Transmitting radio waves to and from aircraft is one part of the airborne connectivity equation, but if the Wi-Fi network inside the cabin isn’t optimized for that particular aircraft, the quality of the service can suffer. Grenoble, France,-based Leti, a research arm of CEA Tech, has measured Wi-Fi signal propagation in a Falcon jet as part of a proof-of-concept test to see how cabin configurations affect wireless signal propagation in business aircraft.
The research is not just designed to improve the passenger experience, but also to lay the groundwork for networks of wireless sensors that are finding their way into modern aircraft. For a wireless sensor to provide reliable service, it must be able to connect to onboard networks without fail. Already wireless tire-pressure monitoring systems are installed as retrofit and forward-fit applications, and wireless sensors could replace wired systems for engine parameters, cabin pressurization systems, smoke detection, temperature monitoring, and more.
Leti researchers first evaluated conditions in a Falcon airframe, then used that information to build a cabin environment model and propagation channel emulator that allow lab testing of the Wi-Fi configuration before installation of the network in the aircraft.
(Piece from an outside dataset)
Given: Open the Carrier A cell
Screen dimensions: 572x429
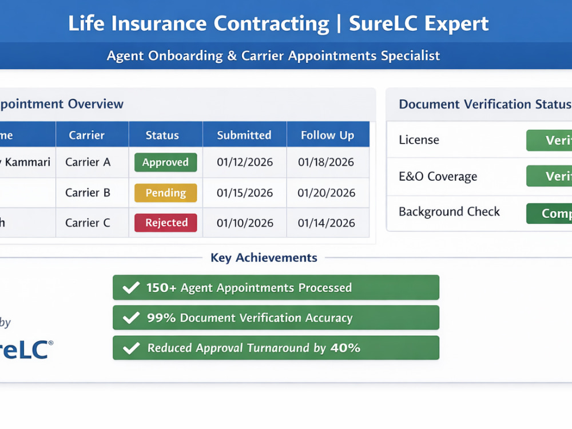Looking at the screenshot, I should click(88, 162).
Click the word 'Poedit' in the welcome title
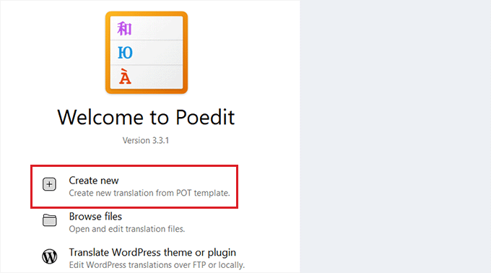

“This is new, what we did with Dassault; how to test Wi-Fi for deployment in the aircraft, without immobilizing the aircraft,” said Lionel Rudant, Leti strategic marketing manager. “With this emulator you have the actual behaviors of wave propagation that you would have in the aircraft.”
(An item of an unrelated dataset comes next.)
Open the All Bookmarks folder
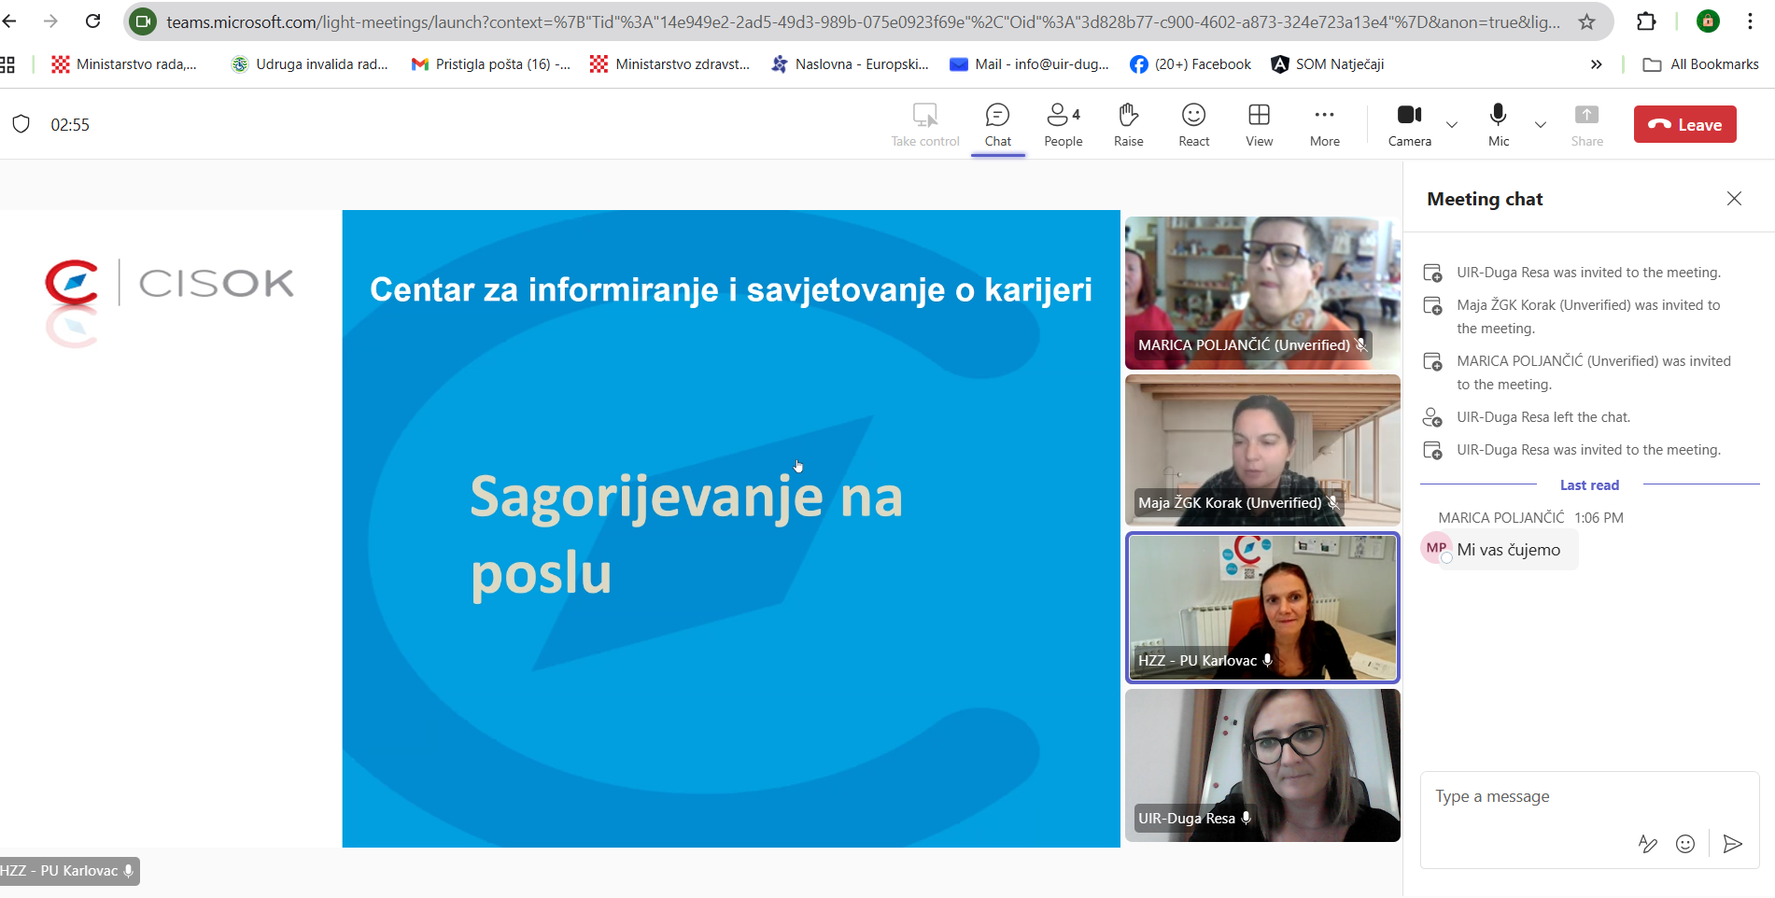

The channel emulator is a device developed by the mobile phone industry, and it is also employed in automotive Wi-Fi installations, according to Rudant. “The environment around cars is complex and expensive to test on the road, with high-speed mobility. In the auto industry, such an emulator is used to test connectivity before integration.”
Modeling an aircraft cabin presented new challenges. Using sounding equipment to measure the impulse response of the radio frequency environment in the cabin, researchers investigated multiple points in the cabin, especially near seats and around wireless access points (Wi-Fi transceivers).
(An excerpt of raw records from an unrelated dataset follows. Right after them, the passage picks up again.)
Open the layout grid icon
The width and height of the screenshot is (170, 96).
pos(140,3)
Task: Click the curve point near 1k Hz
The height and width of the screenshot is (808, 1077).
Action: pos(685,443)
A variety of factors affected the Wi-Fi signals in the cabin, such as curtains, plastic coverings, bulkheads, passengers, etc. The geometry of the cabin also affects received signal strength. “The most important point,” he said, “is that there are multiple paths for propagation of radio waves in the metallic environment of the cabin, and with different path lengths, the pulse response can be spread out. This delays the spread of propagation, and causes fading of the signal due to the interference.”
The measurements allowed the Leti team to develop a model of the cabin environment, using a statistical approach or stochastic modeling. As Rudant explained, “You want to describe with your model an aircraft cabin environment, but you have lot of different situations in this cabin, so you need a statistics approach to cover all the configurations.”
Of course the aircraft manufacturer does provide guidelines for suitable Wi-Fi installations, but there are so many variations after the interior completion, he said, that questions remain about how to ensure a consistently high level of Wi-Fi performance. “With the model we can play the environments in the emulator and make sure that Wi-Fi performance is good enough.”
From the testing, Leti determined that Wi-Fi antenna location is a critical factor, in part because of the constraints on installing the several antennas needed inside the cabin. “One of the open questions was how to install different antennas,” Rudant said. “[Do we] separate them at different locations, or install all antennas in one array in the cabin? This is a very difficult question. The final performance of multi-antenna Wi-Fi strongly depends on the propagation environment. It’s about the ways how radio waves can reach each of the different antennas with independent properties but equal power. That is what is required for such Wi-Fi systems.”
Having completed the research project with Dassault, Leti hopes to apply the testing method to other airframe types, to optimize their Wi-Fi installations. “We want to work with different players to finalize the test method,” he said, “and have standardization, then deploy it in industry.” Rudant also sees an opportunity to work with manufacturers of onboard Wi-Fi systems to optimize Wi-Fi terminal installations.
“Aircraft manufacturers need a standard test method for the end user. These are critical questions, and it will probably pay for the testing services to insure there is very good Wi-Fi service in their aircraft,” he concluded.